Greater Recognition of Experience Needed in Education Model – AFA

The education pathways for existing advisers proposed by FASEA need to take into greater consideration the experience of older advisers as well as any Continuing Professional Development (CPD) they have attained, according to the AFA.

The Association made the recommendation as part of a submission responding to FASEA’s Standards Blueprint, which was released in mid-November, and closed for consultation at the end of last week (see: FASEA Releases Updated Education, Exam Guidelines).

The AFA labelled the development procedure for the education pathways was an “…incredibly drawn out, and in many ways particularly discomforting process” that should not result in people going backwards at its conclusion.

“Unfortunately, the announcements by FASEA appeared to deliver exactly this outcome for…experienced older advisers who joined the profession before the recognised advanced courses emerged and who don’t otherwise hold the ADFP (or equivalent) or a professional designation,” the submission stated.

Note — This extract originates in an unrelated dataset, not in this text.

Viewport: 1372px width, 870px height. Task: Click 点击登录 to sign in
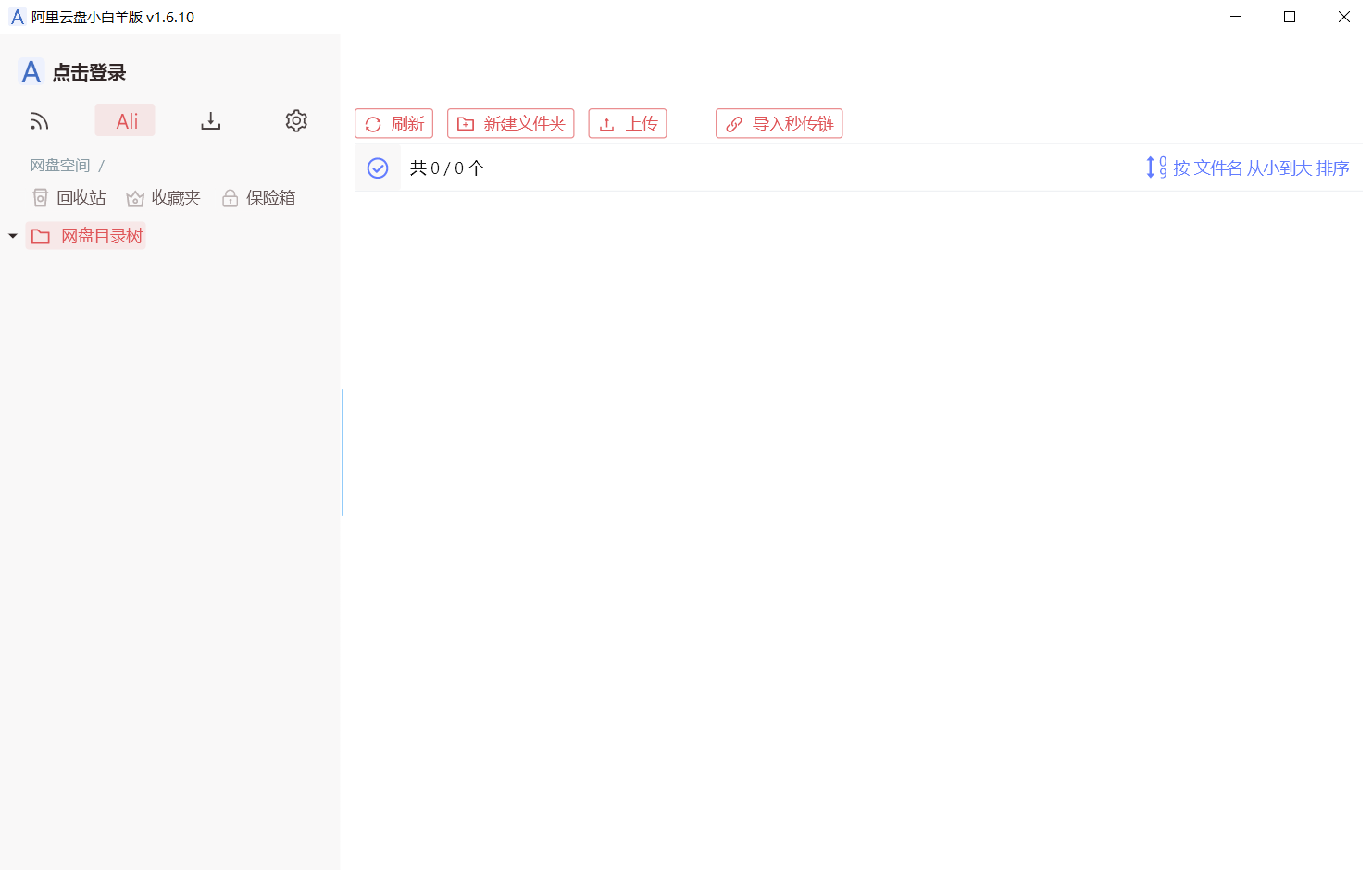[89, 73]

The AFA noted that older advisers had been told by higher education providers they would receive at least two credits for experience but the FASEA announcement about the removal of any discretion for education providers to apply Recognition of Prior Learning (RPL) had removed those credits.

…the development procedure for the education pathways was an “…incredibly drawn out, and in many ways particularly discomforting process”

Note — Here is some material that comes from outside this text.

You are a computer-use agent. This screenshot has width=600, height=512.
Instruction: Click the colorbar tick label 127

“This is a particularly important point that needs to be addressed. This is the group of advisers where there is the greatest risk of a mass exodus and these changes have only made it more difficult,” the submission noted, adding that current student numbers will not replace the number of advisers considering retirement due to the new education standards.

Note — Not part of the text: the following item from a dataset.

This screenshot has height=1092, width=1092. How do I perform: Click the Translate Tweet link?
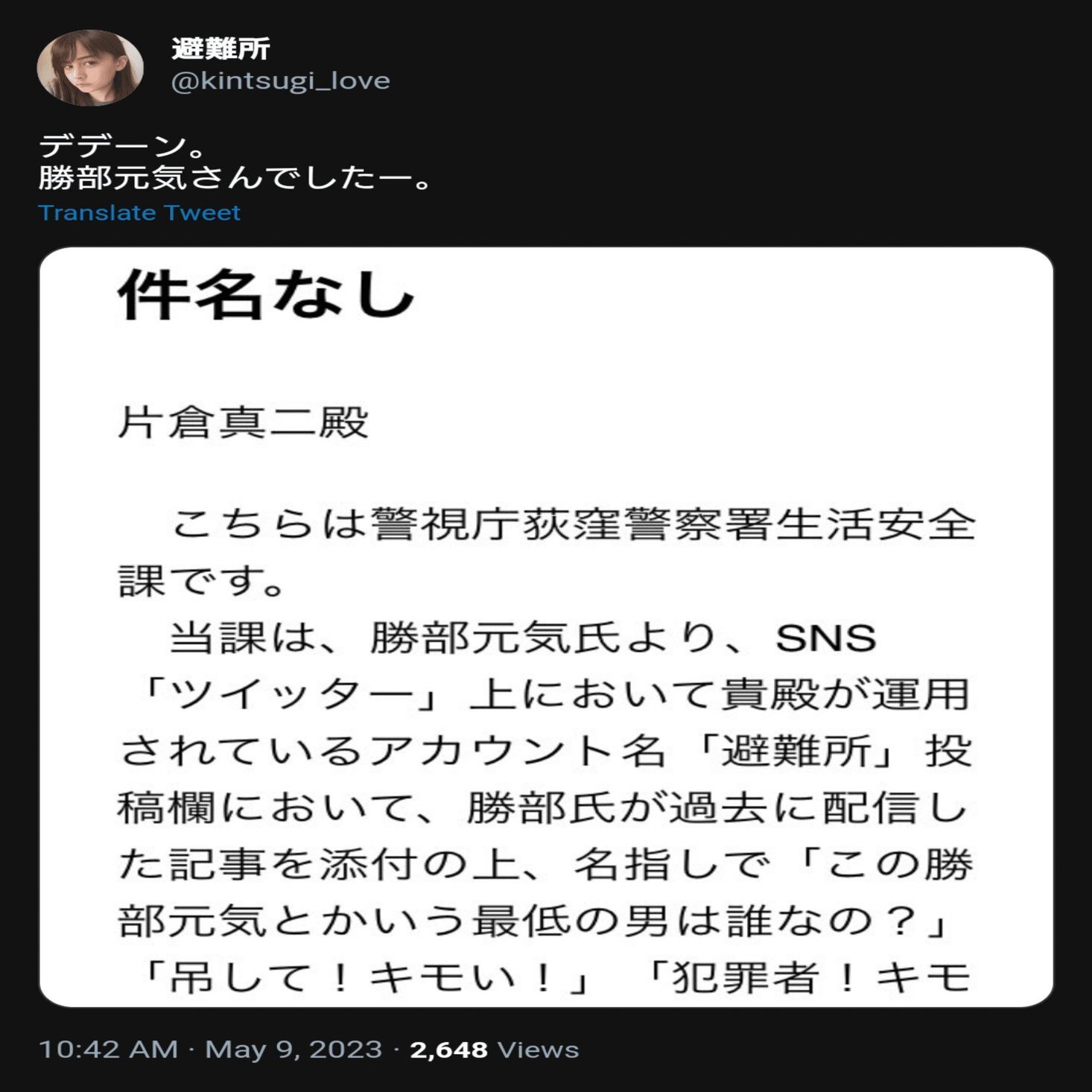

In the submission, the AFA pointed out that FASEA had not addressed a key part of the Explanatory Memorandum to the Professional Standards legislation that required the recognition of experience, via the means of recognising older and lower level courses, and CPD that had been undertaken.

The Association recommended that CPD training should be recognised to the start of the current FSRA licensing regime, which commenced during 2003, and that any formal and informal courses undertaken by older advisers earlier in their careers could be recognised for CPD purposes through the allocation of credit based on years of experience.

The submission proposed that advisers with 15 years’ experience or more should receive three credits, those with 10 or more years should receive two credits, and those with between five and 10 year’s experience would receive one credit.

“It should also be noted that there is no credit for the completion of Diplomas (other than the eight subject DFP), and therefore the inclusion of an experience credit is a straight forward way to recognise the study that these advisers have already undertaken at the Diploma level,” the submission stated.

It also called for the recognition of Graduate Certificates and Graduate Diplomas undertaken by advisers in recent years stating the RPL at present is limited to the ADFP and professional designations and “..it is not immediately apparent how such advisers can ensure they have appropriate access to RPL for these previous AQF 8 studies”.

  • Old Risky

    Note to all the advisers associated with political parties. This FASEA & LIF rubbish is bought to you by the only party that claims to support small business. Bill Shorten could not possibly be any worse in PRACTICAL TERMS. Best of luck in the Ballot Box next year.

  • Jeremy Wright

    It is ironic how experience can count for so little.

    This analogy is like when the Qantas A380 Engine blew apart and created catastrophic damage, that could have led to the total destruction of the aircraft and 100 percent loss of life.

    Yet as we all know, what saved the day was the vast experience of the pilots who used their life time of flying to calmly overcome the hundreds of alarms and malfunctions and bring those many years of practical experience, to bring about a Best Interest Duty and result.

    Had the LIF and FASEA insanity, been used as a model and actioned in the same manner by the airline industry, they would have had young pilots with very limited experience, though high theoretical knowledge, flying the plane and a army of Lawyers would have been defending Qantas from a class action from grieving families who would have been suing them for gross misconduct and absolute irrefutable stupidity.